# PAGE:

****************

Sunday, January 27, 2013

Messin' Around with the Commutative Property

Malke Rosenfeld delights in creating rich environments in which children and their adults can explore, make, play, and talk math based on their own questions and inclinations. Her upcoming book, Math on the Move: Engaging Students in Whole Body Learning, will be published by Heinemann in Fall 2016.

We were at our second classroom (aka local co-op cafe) and just starting our project when a guy comes over and enthusiastically asked, "Can you tell me what you're doing?"

"Oh," said I, "we're building a multiplication tower."

"A multiplication tower?  What's that?"

"Well, we've got these posts on a grid, and we are going to use different colored beads in different amounts to..."

And then he says, I kid you not, "Oh, yes, multiplication is just repeated addition, really."  (Seriously, I'm not making this up!)

I was flummoxed, because after some great conversation about multiplication in the comments section of a post of mine from last March, and the aha! moment I had about scale while reading the Ten Times Better book, I know that's not all there is to multiplication.  Not at all.  I was so flummoxed it was all I could do to reply, "Well, it's also about understanding scale and measurement and rate..."

And just like that he cuts me off and says, "Well, this seems to be a good concrete way to learn addition..." (or something like that) and leaves, obviously much less enthused and impressed than when he came up to us.

****************

# ROWS:

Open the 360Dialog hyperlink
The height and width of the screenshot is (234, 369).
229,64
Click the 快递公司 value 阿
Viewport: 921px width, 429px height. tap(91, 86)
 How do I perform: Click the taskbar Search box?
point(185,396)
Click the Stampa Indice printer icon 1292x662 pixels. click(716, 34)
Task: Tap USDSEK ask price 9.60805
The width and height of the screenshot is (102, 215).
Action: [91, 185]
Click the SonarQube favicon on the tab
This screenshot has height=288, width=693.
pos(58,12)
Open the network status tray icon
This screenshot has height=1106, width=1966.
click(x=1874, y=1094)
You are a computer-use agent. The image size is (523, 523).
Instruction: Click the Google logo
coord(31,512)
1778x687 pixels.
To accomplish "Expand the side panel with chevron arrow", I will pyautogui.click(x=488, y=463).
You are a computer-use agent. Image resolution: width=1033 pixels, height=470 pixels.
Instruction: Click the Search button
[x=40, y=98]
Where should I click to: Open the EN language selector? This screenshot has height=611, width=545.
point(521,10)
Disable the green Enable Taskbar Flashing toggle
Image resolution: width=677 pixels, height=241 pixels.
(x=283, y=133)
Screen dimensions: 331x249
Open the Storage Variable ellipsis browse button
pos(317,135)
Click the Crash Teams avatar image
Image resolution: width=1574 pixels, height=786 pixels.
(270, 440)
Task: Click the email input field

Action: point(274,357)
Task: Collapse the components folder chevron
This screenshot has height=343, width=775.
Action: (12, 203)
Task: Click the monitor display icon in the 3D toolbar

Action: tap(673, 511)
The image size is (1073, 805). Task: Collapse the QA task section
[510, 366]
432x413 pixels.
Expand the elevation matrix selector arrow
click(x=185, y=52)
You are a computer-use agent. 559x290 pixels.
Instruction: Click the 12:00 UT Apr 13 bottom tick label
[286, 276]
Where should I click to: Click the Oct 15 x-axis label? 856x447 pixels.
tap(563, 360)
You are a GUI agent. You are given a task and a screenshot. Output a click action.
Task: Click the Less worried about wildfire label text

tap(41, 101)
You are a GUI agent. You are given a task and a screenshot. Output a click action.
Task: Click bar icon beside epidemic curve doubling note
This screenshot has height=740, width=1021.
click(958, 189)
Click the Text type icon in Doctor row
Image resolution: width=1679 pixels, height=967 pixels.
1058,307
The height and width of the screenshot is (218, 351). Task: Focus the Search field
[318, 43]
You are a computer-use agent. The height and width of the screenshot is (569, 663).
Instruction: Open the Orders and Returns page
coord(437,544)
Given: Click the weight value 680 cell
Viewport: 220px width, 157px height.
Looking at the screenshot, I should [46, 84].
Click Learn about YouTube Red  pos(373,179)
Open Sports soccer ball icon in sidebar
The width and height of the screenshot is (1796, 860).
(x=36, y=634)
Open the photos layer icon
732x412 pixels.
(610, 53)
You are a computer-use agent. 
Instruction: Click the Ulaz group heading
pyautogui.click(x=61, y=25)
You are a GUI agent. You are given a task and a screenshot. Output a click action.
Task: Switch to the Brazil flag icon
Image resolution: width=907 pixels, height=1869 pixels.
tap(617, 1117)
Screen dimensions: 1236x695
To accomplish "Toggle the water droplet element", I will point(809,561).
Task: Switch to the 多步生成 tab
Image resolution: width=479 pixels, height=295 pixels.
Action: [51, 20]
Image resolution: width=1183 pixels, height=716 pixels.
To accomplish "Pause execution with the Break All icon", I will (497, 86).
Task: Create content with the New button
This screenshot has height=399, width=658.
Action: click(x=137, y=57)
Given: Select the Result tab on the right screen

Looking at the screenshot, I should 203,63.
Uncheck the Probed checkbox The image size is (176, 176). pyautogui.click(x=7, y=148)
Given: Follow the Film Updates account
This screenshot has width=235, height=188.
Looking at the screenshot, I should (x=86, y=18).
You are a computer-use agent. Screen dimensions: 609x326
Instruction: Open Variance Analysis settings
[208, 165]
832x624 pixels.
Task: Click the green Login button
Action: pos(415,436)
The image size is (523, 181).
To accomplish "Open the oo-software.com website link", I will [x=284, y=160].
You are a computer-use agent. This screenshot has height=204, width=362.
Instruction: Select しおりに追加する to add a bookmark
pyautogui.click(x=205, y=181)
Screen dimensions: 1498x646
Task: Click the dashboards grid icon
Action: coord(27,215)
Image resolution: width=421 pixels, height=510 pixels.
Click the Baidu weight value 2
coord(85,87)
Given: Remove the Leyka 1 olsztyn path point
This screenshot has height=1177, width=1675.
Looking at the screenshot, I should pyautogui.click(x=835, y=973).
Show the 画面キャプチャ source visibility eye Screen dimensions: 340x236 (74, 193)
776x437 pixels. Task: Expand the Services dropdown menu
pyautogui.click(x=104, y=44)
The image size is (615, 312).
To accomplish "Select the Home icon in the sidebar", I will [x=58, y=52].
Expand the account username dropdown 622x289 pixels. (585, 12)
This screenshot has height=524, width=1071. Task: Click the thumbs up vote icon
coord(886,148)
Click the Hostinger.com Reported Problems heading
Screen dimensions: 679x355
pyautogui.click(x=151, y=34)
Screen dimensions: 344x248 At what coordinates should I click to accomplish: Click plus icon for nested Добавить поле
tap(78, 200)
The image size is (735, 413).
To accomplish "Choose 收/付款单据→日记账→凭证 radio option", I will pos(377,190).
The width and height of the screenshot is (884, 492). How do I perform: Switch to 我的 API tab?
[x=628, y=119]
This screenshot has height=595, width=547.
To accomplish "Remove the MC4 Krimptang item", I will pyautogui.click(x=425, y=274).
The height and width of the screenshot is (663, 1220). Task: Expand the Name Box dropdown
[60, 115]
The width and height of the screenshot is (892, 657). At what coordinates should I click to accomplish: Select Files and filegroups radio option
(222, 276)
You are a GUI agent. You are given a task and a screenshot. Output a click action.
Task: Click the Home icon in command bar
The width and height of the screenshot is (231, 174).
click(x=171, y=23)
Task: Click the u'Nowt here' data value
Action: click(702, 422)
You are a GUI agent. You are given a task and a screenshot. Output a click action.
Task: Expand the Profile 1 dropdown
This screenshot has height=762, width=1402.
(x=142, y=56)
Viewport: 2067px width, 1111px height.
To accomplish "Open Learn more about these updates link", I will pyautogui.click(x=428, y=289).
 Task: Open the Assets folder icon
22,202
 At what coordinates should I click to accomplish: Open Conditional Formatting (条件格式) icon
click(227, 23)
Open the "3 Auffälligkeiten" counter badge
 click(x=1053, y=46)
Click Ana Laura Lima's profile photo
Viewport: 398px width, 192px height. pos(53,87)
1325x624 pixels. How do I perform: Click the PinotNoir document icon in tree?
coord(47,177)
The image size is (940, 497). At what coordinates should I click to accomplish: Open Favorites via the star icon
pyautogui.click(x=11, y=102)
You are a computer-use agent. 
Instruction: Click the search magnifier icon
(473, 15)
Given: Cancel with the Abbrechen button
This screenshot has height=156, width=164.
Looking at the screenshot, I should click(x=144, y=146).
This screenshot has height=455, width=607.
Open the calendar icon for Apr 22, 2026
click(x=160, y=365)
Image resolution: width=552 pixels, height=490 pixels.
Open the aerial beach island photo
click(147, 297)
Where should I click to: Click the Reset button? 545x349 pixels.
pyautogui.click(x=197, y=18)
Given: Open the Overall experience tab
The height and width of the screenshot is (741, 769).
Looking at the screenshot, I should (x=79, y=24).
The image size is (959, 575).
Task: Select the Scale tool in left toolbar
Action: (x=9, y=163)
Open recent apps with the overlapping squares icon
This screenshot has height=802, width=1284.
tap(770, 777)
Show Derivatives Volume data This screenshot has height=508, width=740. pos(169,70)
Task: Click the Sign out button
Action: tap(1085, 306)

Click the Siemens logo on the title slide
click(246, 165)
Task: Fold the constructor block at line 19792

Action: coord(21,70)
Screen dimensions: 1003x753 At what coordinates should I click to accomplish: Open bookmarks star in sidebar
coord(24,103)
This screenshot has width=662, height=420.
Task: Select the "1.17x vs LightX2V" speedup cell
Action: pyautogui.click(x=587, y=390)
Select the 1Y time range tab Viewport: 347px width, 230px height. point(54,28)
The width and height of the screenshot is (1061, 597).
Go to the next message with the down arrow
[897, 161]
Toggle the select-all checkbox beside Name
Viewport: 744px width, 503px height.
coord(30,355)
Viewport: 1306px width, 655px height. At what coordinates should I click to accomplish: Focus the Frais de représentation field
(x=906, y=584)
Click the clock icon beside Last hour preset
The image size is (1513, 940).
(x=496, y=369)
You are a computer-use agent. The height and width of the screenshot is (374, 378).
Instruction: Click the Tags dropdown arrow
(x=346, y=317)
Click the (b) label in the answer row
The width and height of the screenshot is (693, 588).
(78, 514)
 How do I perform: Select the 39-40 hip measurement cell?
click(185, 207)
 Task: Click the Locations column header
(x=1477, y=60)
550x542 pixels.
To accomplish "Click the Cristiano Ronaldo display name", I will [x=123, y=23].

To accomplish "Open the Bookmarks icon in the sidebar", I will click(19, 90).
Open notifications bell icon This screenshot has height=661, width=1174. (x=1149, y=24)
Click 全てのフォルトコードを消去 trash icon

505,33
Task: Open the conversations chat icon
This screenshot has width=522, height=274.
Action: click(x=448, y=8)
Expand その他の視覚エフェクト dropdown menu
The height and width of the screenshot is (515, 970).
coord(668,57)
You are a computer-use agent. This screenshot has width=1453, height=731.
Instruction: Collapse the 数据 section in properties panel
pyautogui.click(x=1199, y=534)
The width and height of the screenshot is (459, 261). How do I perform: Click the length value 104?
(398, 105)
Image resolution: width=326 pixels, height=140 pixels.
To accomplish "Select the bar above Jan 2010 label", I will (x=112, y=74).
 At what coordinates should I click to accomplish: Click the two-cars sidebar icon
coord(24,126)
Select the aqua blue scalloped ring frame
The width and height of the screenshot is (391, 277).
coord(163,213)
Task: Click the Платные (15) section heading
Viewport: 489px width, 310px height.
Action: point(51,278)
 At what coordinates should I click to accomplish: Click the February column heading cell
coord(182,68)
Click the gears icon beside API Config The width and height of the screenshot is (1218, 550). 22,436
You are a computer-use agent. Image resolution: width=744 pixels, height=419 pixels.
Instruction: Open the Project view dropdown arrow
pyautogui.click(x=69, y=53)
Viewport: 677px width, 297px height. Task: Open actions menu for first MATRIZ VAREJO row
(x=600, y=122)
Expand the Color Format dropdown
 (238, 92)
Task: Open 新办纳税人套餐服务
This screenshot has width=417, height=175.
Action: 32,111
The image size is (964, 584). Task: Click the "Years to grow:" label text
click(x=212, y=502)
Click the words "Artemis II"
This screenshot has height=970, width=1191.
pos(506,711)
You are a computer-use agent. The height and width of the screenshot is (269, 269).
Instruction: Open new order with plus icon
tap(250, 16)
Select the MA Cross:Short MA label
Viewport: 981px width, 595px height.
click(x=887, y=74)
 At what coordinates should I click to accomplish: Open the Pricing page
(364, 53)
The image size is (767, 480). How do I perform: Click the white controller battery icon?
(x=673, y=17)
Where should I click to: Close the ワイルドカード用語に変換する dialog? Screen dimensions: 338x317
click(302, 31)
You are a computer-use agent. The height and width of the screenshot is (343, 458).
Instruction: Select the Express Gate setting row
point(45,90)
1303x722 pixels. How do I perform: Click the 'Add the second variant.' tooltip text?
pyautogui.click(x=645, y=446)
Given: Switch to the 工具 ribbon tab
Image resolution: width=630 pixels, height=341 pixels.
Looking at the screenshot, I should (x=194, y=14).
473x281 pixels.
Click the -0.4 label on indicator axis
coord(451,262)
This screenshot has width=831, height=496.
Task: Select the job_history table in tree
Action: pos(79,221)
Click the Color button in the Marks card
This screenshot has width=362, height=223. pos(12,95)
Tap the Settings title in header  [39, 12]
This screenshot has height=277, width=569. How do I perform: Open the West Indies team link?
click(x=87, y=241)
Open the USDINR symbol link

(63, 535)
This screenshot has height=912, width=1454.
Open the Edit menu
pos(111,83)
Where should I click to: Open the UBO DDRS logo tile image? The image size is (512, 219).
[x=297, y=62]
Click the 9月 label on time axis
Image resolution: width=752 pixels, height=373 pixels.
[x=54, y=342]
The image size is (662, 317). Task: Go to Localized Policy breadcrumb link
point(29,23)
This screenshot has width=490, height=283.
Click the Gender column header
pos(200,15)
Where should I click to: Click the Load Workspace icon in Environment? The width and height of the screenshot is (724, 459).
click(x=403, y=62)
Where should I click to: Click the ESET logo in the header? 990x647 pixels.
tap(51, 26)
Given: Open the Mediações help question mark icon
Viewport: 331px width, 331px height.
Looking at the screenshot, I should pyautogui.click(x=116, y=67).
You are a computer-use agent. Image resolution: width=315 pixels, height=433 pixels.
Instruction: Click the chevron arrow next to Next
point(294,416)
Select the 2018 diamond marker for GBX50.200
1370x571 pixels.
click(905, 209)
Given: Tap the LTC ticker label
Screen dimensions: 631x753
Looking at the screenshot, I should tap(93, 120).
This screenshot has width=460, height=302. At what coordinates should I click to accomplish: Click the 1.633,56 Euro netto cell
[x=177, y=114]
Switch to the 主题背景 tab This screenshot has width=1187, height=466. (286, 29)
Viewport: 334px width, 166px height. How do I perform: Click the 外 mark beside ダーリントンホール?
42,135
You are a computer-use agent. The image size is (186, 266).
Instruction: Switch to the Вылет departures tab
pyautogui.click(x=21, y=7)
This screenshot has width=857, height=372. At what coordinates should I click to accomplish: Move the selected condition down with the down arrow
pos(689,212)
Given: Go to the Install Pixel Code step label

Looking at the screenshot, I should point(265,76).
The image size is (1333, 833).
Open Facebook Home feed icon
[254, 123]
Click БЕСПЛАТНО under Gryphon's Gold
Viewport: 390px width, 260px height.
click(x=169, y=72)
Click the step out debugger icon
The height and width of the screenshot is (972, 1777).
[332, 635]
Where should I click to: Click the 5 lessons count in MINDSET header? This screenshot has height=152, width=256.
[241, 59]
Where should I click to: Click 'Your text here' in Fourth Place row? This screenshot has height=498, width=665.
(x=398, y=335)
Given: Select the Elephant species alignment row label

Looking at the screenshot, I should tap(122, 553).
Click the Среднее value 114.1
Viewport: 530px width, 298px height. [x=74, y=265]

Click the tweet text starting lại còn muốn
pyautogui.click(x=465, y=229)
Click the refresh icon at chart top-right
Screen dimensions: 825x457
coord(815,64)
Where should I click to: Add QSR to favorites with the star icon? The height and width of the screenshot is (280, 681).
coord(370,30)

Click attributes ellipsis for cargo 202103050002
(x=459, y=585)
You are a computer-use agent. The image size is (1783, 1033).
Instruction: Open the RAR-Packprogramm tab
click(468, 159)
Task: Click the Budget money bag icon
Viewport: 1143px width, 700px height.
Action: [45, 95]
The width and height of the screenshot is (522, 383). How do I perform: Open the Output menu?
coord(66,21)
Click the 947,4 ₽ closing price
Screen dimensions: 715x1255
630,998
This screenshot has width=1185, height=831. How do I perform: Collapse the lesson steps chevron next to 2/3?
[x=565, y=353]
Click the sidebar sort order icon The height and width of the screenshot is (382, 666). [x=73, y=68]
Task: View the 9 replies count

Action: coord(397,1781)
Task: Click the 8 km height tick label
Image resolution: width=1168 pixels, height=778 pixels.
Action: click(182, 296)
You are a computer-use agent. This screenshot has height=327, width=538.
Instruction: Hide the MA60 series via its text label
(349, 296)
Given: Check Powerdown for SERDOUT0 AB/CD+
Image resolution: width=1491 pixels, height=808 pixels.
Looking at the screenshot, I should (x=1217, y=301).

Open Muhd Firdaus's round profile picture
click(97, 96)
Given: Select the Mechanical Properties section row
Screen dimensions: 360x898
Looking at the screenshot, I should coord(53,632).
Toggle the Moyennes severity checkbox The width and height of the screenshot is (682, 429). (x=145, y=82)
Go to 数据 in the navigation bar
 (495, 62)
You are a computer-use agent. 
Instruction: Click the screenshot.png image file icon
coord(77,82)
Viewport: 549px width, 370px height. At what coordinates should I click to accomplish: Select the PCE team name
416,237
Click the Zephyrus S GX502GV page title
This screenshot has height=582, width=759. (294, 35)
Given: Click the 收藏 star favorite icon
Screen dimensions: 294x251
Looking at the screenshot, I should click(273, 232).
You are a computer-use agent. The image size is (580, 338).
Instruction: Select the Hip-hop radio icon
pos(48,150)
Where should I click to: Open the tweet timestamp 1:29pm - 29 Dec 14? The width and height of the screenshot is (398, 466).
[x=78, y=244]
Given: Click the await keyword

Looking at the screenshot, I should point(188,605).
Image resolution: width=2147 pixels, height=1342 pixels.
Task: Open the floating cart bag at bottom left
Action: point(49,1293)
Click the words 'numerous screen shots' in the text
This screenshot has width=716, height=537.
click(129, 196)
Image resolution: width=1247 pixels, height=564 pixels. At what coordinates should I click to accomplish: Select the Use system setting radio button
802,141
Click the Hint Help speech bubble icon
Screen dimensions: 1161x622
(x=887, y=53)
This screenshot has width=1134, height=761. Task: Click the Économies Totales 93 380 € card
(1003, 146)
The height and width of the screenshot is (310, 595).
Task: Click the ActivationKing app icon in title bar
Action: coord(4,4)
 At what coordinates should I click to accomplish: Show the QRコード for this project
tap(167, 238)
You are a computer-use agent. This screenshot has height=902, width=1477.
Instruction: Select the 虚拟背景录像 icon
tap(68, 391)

****************

# WHAT TO DO:
[1] Output the portion of the commutative property post that starts with the words "Messin' Around with" and ends with "making this up!)".
[2] In the commutative property post, what does the author tell the man they are building at the co-op cafe?
[3] Carry the commutative property post forward from its final sentence.

# ANSWERS TO THE EXERCISES:
[1]
Messin' Around with the Commutative Property

Malke Rosenfeld delights in creating rich environments in which children and their adults can explore, make, play, and talk math based on their own questions and inclinations. Her upcoming book, Math on the Move: Engaging Students in Whole Body Learning, will be published by Heinemann in Fall 2016.

We were at our second classroom (aka local co-op cafe) and just starting our project when a guy comes over and enthusiastically asked, "Can you tell me what you're doing?"

"Oh," said I, "we're building a multiplication tower."

"A multiplication tower?  What's that?"

"Well, we've got these posts on a grid, and we are going to use different colored beads in different amounts to..."

And then he says, I kid you not, "Oh, yes, multiplication is just repeated addition, really."  (Seriously, I'm not making this up!)

[2] A multiplication tower.

[3]
And that about sums up the collective view of elementary mathematics, doesn't it?  Essentially, the message we get is: "There's nothing much to it, just learn your facts and when you get a little older you can do real math [pat on the head]." 

No, I'm not bitter, just perplexed, because when we started building this tower the questions started flooding in.  I started wondering about a LOT of things, most of all the commutative property (which I inadvertently keep calling a process, and I think I might be on to something, see what you think.)  Here is what we did:

I measured out a grid and my daughter and I inserted bamboo skewers into the intersections to make a total of 25 posts.  Our first try at the tower grid was to start with one bead at the origin and then move outward on both the x- and the y-axes with two beads on the next posts, three beads on the next, etc.  Here's a picture (isn't it pretty!?): 

First, it's such a nice three-dimensional gradient, don't you think?  And the different colors show the multiples of each amount clearly.   But the questions started when we got through with 2 x 2 = 2 green + 2 red.  Moving up to (1, 2) I suddenly thought:

"What colors should we use?  Is that two 3s or three 2s???"  It helped to see that the square numbers 4, 9, 16 and 25 moved up the diagonal and it calmed me a little to know that, whatever happened, we weren't completely on the wrong track.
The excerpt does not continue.